Me sentí fatal, y me odié a mí misma porque siempre me volvía insignificante cuando estaba con alguna de mis hermanas. Hasta mi madre me eclipsaba a veces. Era tan ingenua que había creído que quizá hubiera causado suficiente impacto sobre Chris como para no desaparecer tras la invasión de los encantos de Helen. Pero, una vez más, me había equivocado. Tuve aquella espantosa pero habitual sensación de «¿a quién intentas engañar?».
Me quedé de pie entre el grupo de hombres, obligándome a unirme a sus risas, sintiéndome al mismo tiempo inexistente y elefantina.
Estaba tan disgustada que, cuando se marcharon, me olvidé de darle a Helen la carta para Anna, en la que le pedía a ésta que fuera a visitarme con un buen cargamento de drogas. Y después, cuando le pedí un sello a Celine, ella me contestó: «Desde luego. Dame la carta y, después de leerla, te diremos si te autorizamos a enviarla.»
Me cabreé tanto que me dirigí al armario de los dulces, abrí la puerta y me quedé esperando la avalancha de chocolatinas del domingo por la tarde. Vacilé, intentando recuperar un poco de fuerza de voluntad. Pero entonces Chris comentó: «Madre mía, tu hermana es una bomba», y volví a la realidad. Yo era yo, no Helen. Ni nadie más.
Chocolate, pensé, abatida. Un poco de chocolate me ayudará a sentirme mejor, ya que por aquí no hay drogas.
- Es fantástica, ¿verdad? -conseguí decir.
Vi a Celine sonriéndose con aire de suficiencia, mientras simulaba trabajar en la labor que siempre tenía en las manos cuando nos espiaba.
No pude resistirme, y cogí una chocolatina con frutos secos tan enorme que habría servido para cruzar el Atlántico.
- ¿De quién es esto? -pregunté.
- Mío -contestó Mike-. Pero te lo regalo. Me la acabé en veinte segundos.
- ¡Patatas fritas! -grité sin dirigirme a nadie en particular-. Necesito algo salado.

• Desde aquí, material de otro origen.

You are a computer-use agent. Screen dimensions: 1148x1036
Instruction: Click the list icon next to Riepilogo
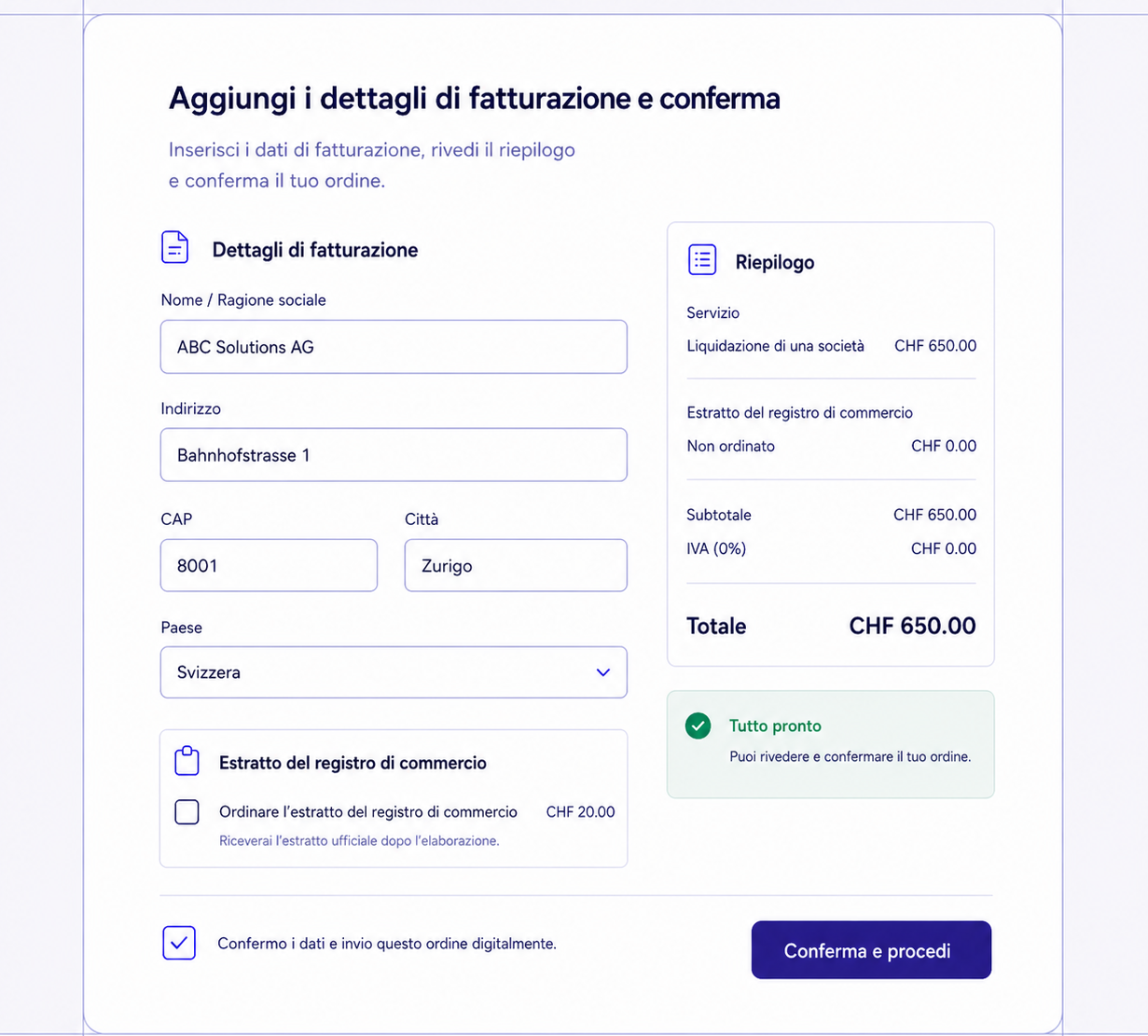click(x=702, y=260)
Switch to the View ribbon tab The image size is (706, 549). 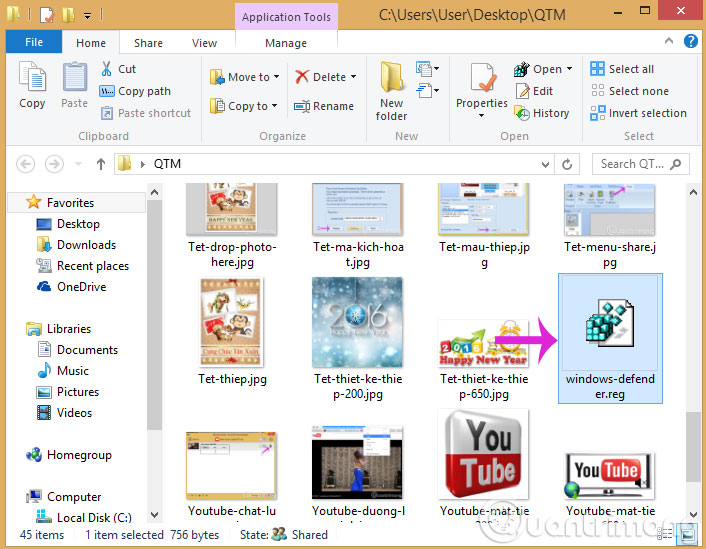pyautogui.click(x=204, y=43)
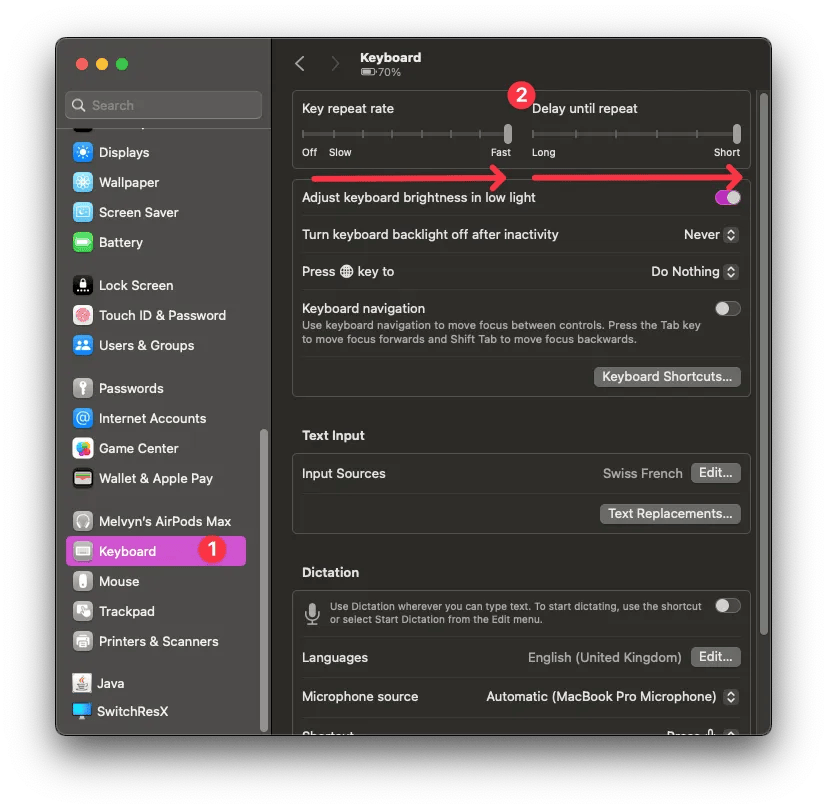Click the Wallpaper icon in sidebar
This screenshot has width=827, height=809.
[x=83, y=183]
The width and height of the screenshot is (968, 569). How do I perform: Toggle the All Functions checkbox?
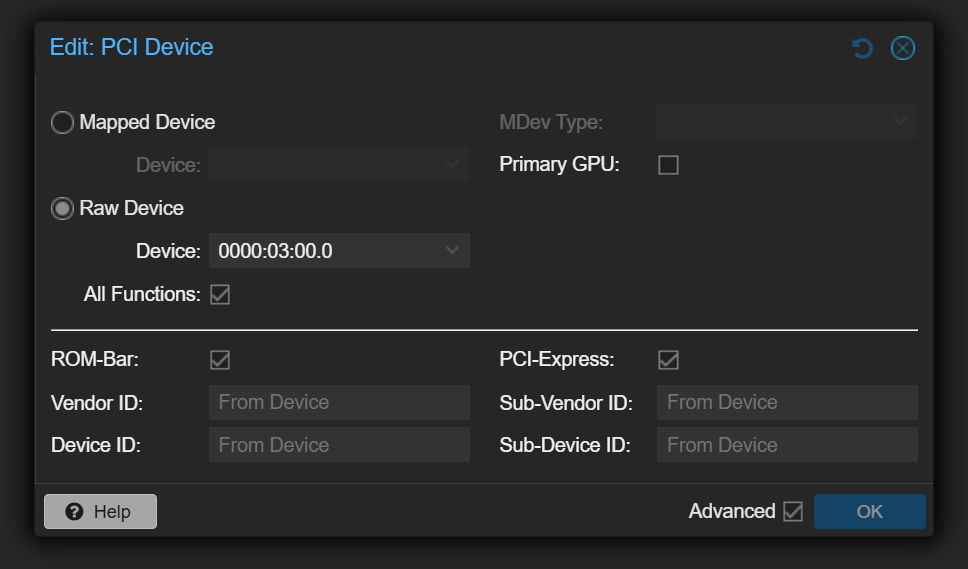click(x=220, y=295)
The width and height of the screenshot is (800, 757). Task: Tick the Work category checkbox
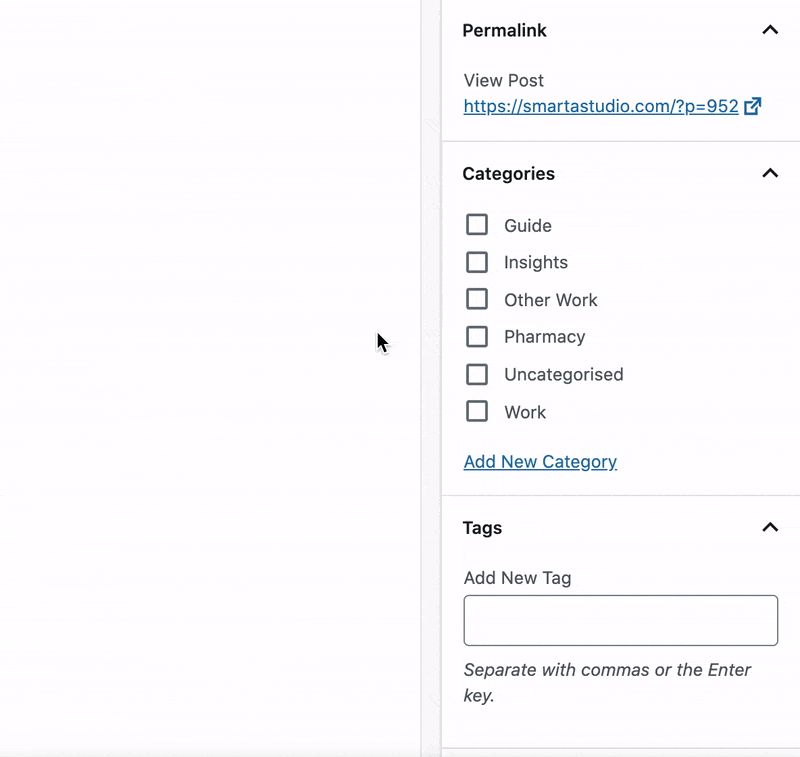click(477, 412)
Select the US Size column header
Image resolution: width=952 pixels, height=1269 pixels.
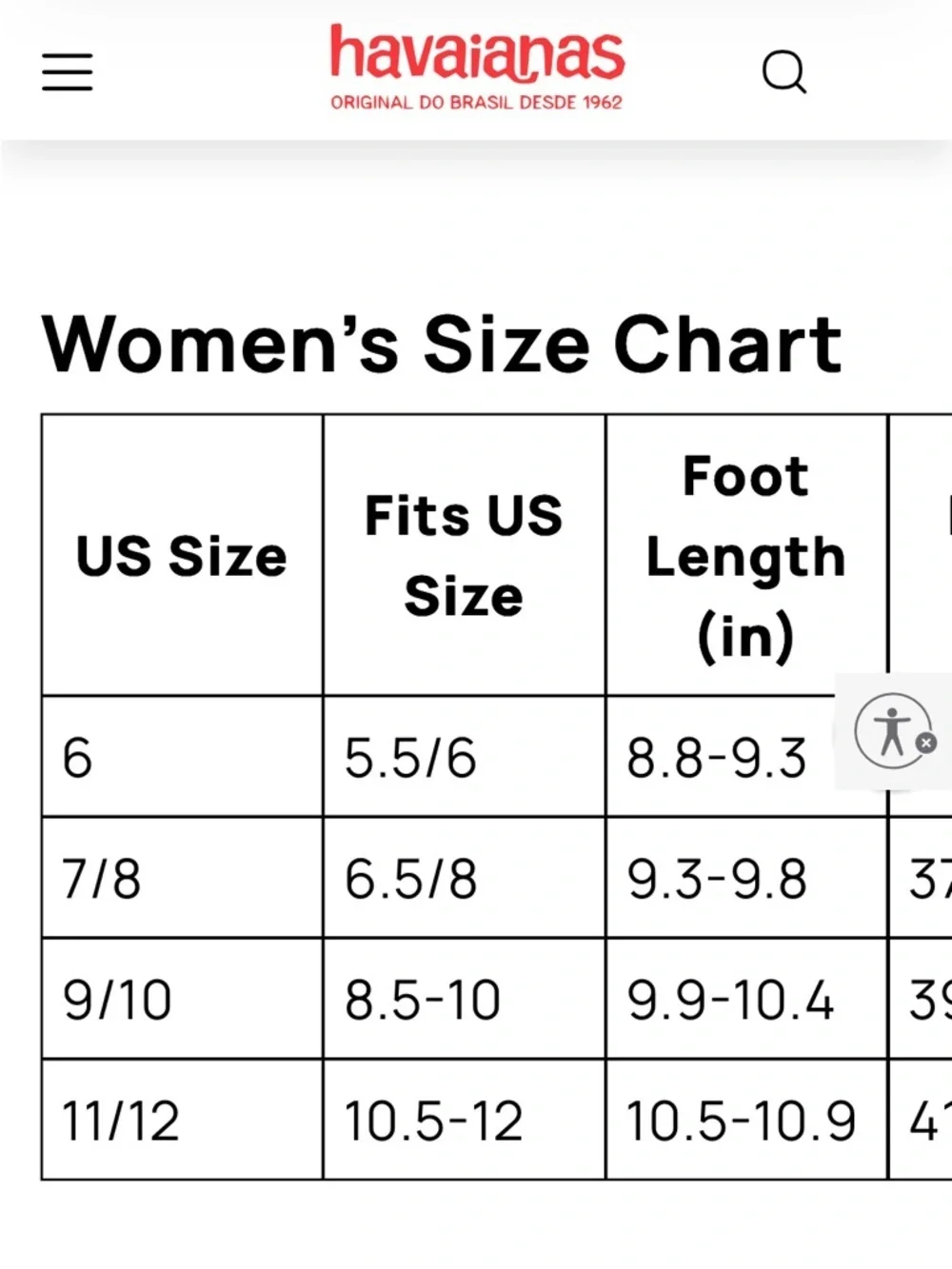[182, 555]
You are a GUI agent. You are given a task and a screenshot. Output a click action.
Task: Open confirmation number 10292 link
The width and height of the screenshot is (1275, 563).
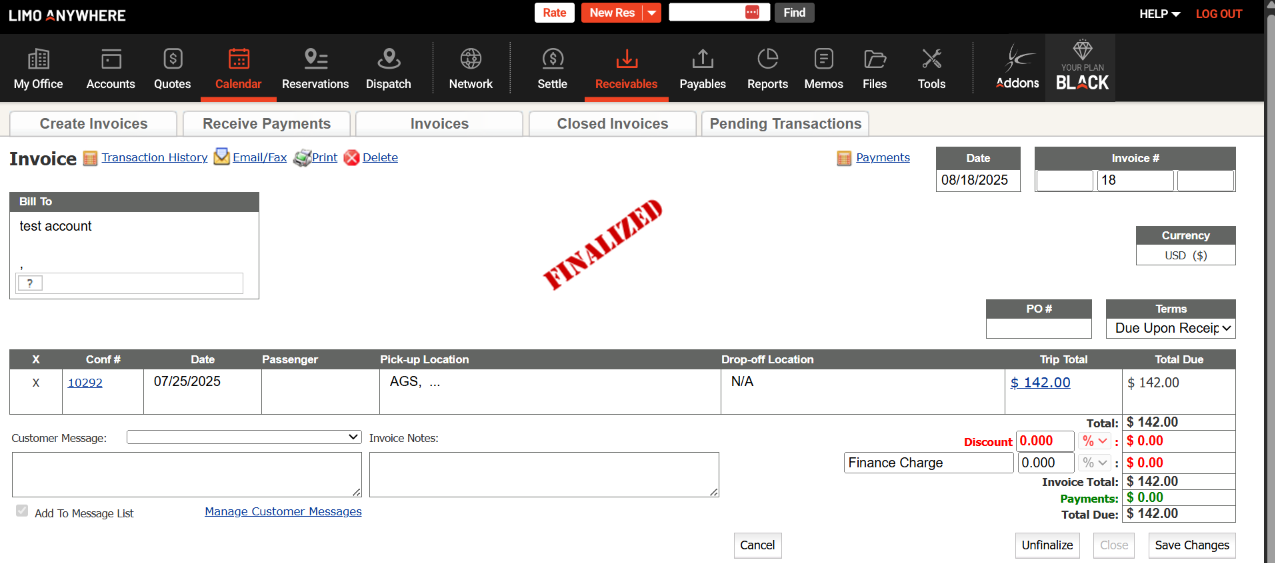85,382
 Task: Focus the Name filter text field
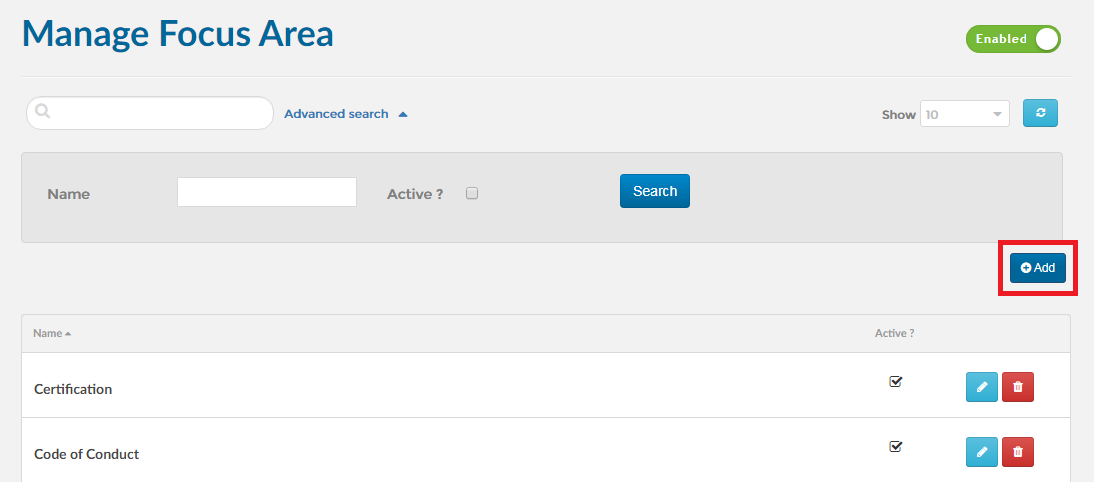267,192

Habría podido comerme un Tayto de los que me había llevado mi madre, pero necesitaba atención y cariño, además de un sabroso tentempié.
Don corrió a mi lado con un paquete de Monster Munch; Peter me dijo: «Si quieres puedes coger mis galletas Ritz»; Barry el niño dijo: «Si se trata de una emergencia, te doy una bolsa de Kettle Crisps», y Mike, en voz baja para que yo lo oyera y Celine no, dijo: «Yo tengo una cosa salada y muy buena entre las piernas; si quieres te la dejo chupar.»
Esperé a que Chris me ofreciera algo, a que me diera a entender que sabía que yo todavía existía, pero él no dijo nada.